One man was killed and another seriously injured in what police say was a suicide attempt when a car sped into a stopped freight train on the grounds of Lehigh Portland Cement Co. in Union Bridge yesterday afternoon.
State police said they found a suicide note in the Pontiac T-1000 that crashed into the train at high speed about 4:40 p.m.
The driver of the car, Edward E. Stultz, 36, was pronounced dead at the scene. A passenger, John M. Curran, 32, was flown to the Maryland Shock Trauma Center in Baltimore, where he was in serious condition last night.
Police said both lived in Union Bridge, but were unable to supply a more exact address last night. Motor Vehicle Administration records indicate Mr. Stultz lived in the 100 block of East Broadway and Mr. Curran in the first block of S. Main St.
Cinda Gump, who says she worked with Mr. Curran at Wilks Precision Instrument Co. near Union Bridge, watched the event unfold.
"I was getting out of my auto in front of my house on Farquhar Street and saw this car speeding up the street," Mrs. Gump said. "By the time I turned around, the car had traveled over half a block, went through the gate and hit the train."
Police said the vehicle traveled south on Farquhar Street across Locust Street, between two concrete Jersey barriers placed parallel to the tracks at the entrance to the Lehigh plant. The car became airborne before striking the locomotive.
"I ran to my house and told my husband and he ran to the crash," Mrs. Gump said. "I grabbed my cordless phone, dialed 911, and ran outside and up the street as far as I could. When the phone started to lose contact, I stopped and relayed to 911 that there were two men in the car.
"I saw the train crew jump down and start to break the windows of the car to get in to the men to help."
Rescue crews from Union Bridge Volunteer Fire Department were able to extricate the passenger and take him to a state police MedEvac helicopter that landed at Lehigh. The driver was not taken out of the vehicle until an associate medical examiner arrived to pronounce him dead.
State police did not release the contents of the suicide note.
The engine of the locomotives were running, but the train was stopped, police said.

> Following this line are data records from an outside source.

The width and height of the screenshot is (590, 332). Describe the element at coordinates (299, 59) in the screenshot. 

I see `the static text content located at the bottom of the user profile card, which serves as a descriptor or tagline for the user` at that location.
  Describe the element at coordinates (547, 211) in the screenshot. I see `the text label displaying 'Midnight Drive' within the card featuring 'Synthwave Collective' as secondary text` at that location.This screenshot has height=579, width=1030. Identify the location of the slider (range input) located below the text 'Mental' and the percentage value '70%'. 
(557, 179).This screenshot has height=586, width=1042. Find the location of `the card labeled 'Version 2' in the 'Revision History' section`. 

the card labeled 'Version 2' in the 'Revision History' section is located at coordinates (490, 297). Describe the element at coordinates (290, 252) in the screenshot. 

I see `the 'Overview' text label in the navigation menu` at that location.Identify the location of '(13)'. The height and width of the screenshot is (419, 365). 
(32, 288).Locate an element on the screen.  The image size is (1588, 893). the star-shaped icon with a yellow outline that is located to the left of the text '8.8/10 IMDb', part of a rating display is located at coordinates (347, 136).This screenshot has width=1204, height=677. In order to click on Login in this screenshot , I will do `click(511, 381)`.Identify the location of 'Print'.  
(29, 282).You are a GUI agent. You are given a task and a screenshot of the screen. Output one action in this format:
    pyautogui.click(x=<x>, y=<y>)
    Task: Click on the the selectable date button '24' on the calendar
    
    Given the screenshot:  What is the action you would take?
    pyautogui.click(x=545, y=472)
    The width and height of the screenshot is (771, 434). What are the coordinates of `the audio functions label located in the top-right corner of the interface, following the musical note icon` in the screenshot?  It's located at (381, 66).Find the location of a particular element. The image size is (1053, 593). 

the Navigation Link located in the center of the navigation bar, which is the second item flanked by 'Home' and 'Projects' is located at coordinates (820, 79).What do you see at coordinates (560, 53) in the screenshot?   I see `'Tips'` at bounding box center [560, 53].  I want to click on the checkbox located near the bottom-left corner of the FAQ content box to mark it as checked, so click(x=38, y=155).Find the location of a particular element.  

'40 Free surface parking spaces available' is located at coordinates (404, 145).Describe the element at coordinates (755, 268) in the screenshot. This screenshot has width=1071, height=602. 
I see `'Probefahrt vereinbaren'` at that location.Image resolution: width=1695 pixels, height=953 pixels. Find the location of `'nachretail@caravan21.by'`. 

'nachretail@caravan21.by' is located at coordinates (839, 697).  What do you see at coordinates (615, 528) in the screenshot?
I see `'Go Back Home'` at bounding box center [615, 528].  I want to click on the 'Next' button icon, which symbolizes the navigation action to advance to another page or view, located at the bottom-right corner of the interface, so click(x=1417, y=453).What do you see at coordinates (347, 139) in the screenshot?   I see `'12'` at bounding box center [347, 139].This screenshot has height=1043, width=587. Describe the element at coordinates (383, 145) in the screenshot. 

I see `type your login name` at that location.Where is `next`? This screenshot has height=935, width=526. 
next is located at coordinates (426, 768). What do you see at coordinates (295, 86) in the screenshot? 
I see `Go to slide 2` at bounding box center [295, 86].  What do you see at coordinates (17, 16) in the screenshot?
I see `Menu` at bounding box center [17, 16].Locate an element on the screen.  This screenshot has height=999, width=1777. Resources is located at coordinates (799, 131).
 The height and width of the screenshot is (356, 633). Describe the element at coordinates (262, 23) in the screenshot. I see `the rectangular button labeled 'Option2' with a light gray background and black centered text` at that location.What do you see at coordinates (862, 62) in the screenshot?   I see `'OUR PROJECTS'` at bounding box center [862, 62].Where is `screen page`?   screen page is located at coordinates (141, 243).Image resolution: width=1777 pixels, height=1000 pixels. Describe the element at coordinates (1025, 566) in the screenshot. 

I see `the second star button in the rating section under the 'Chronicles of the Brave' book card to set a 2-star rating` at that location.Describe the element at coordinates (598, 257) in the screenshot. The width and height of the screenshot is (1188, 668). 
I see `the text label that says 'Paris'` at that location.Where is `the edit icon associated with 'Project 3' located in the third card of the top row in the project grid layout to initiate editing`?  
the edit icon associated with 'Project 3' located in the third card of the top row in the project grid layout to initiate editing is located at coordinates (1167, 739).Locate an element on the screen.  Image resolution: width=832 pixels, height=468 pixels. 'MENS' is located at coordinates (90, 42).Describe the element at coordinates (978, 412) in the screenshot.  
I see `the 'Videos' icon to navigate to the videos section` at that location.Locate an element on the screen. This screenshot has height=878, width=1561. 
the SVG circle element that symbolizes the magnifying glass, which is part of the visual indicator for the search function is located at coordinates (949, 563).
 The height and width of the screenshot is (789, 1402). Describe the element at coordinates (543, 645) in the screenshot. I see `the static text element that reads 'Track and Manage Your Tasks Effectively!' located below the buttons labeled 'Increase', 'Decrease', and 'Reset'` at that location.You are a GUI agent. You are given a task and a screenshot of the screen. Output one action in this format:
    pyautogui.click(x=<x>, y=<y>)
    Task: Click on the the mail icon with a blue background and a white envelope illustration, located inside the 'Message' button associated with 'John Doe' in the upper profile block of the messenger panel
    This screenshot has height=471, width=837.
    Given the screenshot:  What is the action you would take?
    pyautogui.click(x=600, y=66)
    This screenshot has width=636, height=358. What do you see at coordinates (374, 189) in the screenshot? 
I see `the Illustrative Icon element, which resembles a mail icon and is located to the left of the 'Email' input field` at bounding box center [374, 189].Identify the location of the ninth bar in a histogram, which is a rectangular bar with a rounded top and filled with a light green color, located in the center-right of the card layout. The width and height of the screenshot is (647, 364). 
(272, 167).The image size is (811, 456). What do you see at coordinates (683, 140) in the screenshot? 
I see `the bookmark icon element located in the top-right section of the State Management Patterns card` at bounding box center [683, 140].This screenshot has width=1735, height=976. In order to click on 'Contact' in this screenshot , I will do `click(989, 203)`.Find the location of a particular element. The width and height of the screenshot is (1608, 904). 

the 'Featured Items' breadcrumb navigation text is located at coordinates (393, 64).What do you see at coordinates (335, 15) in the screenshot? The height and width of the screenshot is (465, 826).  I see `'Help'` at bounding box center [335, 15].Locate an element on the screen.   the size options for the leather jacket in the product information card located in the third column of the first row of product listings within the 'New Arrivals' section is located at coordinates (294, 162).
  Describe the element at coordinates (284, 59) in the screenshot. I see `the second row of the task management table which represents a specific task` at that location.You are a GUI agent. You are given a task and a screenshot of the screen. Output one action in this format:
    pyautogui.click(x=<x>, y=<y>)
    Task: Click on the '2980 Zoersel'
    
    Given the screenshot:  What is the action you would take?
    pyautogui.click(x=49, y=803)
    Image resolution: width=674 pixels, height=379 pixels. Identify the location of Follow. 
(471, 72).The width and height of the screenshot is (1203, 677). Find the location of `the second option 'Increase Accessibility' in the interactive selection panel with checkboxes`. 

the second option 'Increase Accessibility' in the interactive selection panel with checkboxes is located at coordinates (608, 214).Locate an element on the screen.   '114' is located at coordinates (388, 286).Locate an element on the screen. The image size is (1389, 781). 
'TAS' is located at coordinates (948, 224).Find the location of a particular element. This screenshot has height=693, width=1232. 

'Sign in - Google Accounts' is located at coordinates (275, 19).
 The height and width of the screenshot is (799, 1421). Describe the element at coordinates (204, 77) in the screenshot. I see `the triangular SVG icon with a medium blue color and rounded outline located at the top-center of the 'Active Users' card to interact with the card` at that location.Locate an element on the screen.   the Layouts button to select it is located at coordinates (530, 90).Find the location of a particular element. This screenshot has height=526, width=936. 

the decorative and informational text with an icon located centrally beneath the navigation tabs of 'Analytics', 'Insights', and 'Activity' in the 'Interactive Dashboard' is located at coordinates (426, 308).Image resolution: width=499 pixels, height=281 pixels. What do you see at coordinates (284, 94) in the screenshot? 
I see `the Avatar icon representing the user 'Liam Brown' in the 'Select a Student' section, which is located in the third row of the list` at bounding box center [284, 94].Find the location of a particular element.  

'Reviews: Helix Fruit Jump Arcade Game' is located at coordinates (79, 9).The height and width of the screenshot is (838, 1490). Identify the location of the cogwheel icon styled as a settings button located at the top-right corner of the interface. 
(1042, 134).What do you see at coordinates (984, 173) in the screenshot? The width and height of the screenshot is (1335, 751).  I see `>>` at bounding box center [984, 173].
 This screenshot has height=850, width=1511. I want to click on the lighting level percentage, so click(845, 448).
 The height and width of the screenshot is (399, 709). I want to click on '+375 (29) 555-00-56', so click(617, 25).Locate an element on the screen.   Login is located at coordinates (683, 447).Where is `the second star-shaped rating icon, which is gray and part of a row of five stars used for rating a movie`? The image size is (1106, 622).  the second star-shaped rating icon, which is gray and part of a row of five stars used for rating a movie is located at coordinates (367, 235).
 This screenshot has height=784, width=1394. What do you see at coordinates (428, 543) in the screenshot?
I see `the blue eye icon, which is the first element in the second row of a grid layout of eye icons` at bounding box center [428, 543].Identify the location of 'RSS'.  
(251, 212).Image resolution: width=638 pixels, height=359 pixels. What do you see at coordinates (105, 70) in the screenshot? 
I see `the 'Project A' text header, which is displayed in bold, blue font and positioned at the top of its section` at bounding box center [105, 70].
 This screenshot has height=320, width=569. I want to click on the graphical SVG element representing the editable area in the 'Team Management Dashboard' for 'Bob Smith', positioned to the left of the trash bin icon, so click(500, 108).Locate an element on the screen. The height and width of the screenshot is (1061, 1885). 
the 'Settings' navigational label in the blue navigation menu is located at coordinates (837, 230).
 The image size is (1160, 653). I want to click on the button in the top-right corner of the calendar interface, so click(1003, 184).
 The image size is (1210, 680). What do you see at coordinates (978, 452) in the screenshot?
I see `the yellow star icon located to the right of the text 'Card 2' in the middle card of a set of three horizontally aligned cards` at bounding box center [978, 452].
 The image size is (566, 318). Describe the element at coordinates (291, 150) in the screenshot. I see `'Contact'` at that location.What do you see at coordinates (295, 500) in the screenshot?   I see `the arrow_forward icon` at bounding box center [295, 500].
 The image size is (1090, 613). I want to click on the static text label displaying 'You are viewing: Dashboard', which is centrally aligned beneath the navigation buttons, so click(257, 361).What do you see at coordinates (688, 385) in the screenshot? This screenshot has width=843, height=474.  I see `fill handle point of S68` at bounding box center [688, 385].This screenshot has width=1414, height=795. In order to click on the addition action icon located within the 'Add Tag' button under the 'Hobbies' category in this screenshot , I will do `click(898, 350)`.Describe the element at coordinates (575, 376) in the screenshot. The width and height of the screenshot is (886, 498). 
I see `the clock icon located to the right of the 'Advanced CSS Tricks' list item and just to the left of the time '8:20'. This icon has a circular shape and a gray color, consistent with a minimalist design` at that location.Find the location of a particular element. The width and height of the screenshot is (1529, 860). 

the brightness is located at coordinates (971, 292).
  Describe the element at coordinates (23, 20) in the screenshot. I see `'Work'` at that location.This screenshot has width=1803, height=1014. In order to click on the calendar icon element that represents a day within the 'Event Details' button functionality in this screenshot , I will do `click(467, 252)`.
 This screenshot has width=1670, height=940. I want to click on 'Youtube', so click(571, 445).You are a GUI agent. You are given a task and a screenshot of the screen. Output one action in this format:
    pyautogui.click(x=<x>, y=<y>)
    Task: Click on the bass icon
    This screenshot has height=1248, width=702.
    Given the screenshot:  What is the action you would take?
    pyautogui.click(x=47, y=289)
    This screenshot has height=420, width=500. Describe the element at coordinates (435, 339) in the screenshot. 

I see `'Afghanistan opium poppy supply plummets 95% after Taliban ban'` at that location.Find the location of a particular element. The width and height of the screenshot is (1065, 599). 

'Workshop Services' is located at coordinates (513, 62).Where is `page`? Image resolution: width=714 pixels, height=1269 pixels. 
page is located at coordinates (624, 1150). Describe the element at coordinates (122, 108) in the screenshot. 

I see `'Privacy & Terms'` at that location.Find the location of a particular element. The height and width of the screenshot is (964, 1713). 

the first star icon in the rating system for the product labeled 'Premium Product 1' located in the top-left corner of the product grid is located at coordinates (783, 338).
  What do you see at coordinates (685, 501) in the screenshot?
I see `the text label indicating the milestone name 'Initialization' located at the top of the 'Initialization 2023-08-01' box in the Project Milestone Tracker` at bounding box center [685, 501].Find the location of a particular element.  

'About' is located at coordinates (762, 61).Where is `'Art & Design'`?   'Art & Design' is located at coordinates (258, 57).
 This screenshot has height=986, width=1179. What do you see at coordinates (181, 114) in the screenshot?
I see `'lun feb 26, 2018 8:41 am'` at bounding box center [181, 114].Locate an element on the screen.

There were two "Do Not Enter" signs on the cement barriers at the 12-foot wide opening and the car traveled about 120 feet on Lehigh property before striking the train.
Mr. Curran's parents were being comforted at their home last night by a clergyman.
"We're just shocked," said William Curran, the man's father. "He took care of his mother all the time, giving her insulin and her other medicine."
He said his son and Mr. Stultz were friends.
"I loved the boy," Mr. Curran said. "I loved both of them."
Residents of the neighborhood, many of whom said they knew both men, stood shaking their heads in disbelief as the emergency crews extricated the victim from the auto.
Several muttered, one to another, "Why?"